By Rabbi Rachel Hersh
This week’s Torah portion is Shlach Lecha, Numbers 13:1 – 15:41.
“Send scouts for yourself . . .” (Numbers 13:2).
We encounter these innocent-sounding words and the arrival of a crisis in the biblical narrative. A painful, permanent rupture is about to take place between the children of Israel and God, and it begins with this simple affirmation of the natural human impulse to want reassurance. And how much more so in a season of instability.
Much has been said about this first generation of redeemed Hebrew slaves, about their inability to trust God, about their constant longing for their Egyptian “home,” since that was a known quantity, even if an oppressive one.
In the famous story of the scouts in this week’s parshah, that inability to have faith in the promise of the future causes damage in a way that turns their complaints into a self-fulfilling prophecy. In fact, they will wander and suffer for 40 years. Only their children will be allowed to venture forth into the promised land.
And what of the scouts themselves? As we know, all but two report that while the land is a good one, it is also inhabited by enemies and giants. Better, say most of the scouts, to hold off entering the land, even in spite of God’s commanding promise. Caleb and Joshua step forward with a different response, attempting to cajole the community with their larger vision of what is possible.
The text suggests that Joshua’s courage comes, at least in part, from Moses’ faith in him, in the pronouncement of his new name, no longer Hoshea, but now Yehoshua, bringing God more explicitly into his life by adding a syllable to his name.
But where does Caleb’s courage come from? In answer, a midrash finds its cue in Numbers 13:22: “And they ascended in the Negev and he came to Hebron.”
Note that the first verb is in the plural and the second in the singular. And why did Caleb come to Hebron? To visit the Cave of Machpelah, where the first family are buried. The midrash places a prayer in Caleb’s mouth: “My fathers, plead mercy for me, that I be protected from the counsel [the way of thinking, the fears] of the spies.”
He goes to the graves of the ancestors to pray for the faith to trust in the promised future and not surrender to the destructive fears that claim the vision of the other scouts.
This midrash is famous because it places one of our biblical heroes in a moment many of us have experienced in our own lives, a longing for the strength and wisdom of past generations to see us through challenging times and to give us the courage to envision a good future.

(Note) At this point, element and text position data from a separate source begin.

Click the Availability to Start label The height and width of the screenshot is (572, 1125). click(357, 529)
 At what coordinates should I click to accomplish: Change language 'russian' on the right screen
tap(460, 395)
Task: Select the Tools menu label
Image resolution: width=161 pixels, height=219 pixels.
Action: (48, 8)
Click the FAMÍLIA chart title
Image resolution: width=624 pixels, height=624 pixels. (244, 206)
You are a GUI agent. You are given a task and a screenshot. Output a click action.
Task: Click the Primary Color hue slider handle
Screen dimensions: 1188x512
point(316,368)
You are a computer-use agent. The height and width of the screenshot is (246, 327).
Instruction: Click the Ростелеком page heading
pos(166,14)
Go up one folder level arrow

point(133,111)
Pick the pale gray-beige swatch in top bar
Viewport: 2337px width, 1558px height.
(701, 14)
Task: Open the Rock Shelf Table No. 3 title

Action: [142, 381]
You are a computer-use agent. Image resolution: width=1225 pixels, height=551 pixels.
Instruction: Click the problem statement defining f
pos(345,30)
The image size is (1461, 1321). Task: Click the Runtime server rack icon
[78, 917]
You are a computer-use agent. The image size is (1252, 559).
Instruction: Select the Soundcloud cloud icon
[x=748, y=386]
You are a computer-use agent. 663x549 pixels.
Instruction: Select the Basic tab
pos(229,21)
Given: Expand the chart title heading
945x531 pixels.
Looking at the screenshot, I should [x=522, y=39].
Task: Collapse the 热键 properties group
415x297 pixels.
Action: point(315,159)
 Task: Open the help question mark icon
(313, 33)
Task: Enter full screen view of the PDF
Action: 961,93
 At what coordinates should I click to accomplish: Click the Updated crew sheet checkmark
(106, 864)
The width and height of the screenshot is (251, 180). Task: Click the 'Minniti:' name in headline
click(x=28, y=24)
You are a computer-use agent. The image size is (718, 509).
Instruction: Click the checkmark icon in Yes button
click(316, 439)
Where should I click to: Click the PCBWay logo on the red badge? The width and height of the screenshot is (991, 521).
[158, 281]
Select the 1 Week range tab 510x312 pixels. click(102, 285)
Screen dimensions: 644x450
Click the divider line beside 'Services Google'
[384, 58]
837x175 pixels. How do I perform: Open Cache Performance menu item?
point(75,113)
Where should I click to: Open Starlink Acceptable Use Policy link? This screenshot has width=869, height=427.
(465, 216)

In another midrash, Abraham, chasing a baby goat in order to make a stew for the angelic visitors, runs after the kid into the Cave of Machpelah, discovering it to be the burial place of Adam and Eve. These midrashim call to us. With such an uncertain future before us, we also call on the strength of our ancestors to guide us forward.
And whose memory might we call up in our own time in search of this strength and vision for ourselves and our country? Perhaps Abraham Lincoln, who tackled the enormous problem and urgent need to dismantle official slavery? The Rev. Martin Luther King Jr., who also died in pursuit of a better America, freed from its racist core? Certainly both Franklin Delano Roosevelt and Eleanor Roosevelt, for the courage to fight for American values on the battlefield, to lead our country out of its darkest decade and for the commitment to basic human rights in the world.
Rabbi Hazzan Rachel Hersh serves Adat Shalom Reconstructionist Congregation in Bethesda.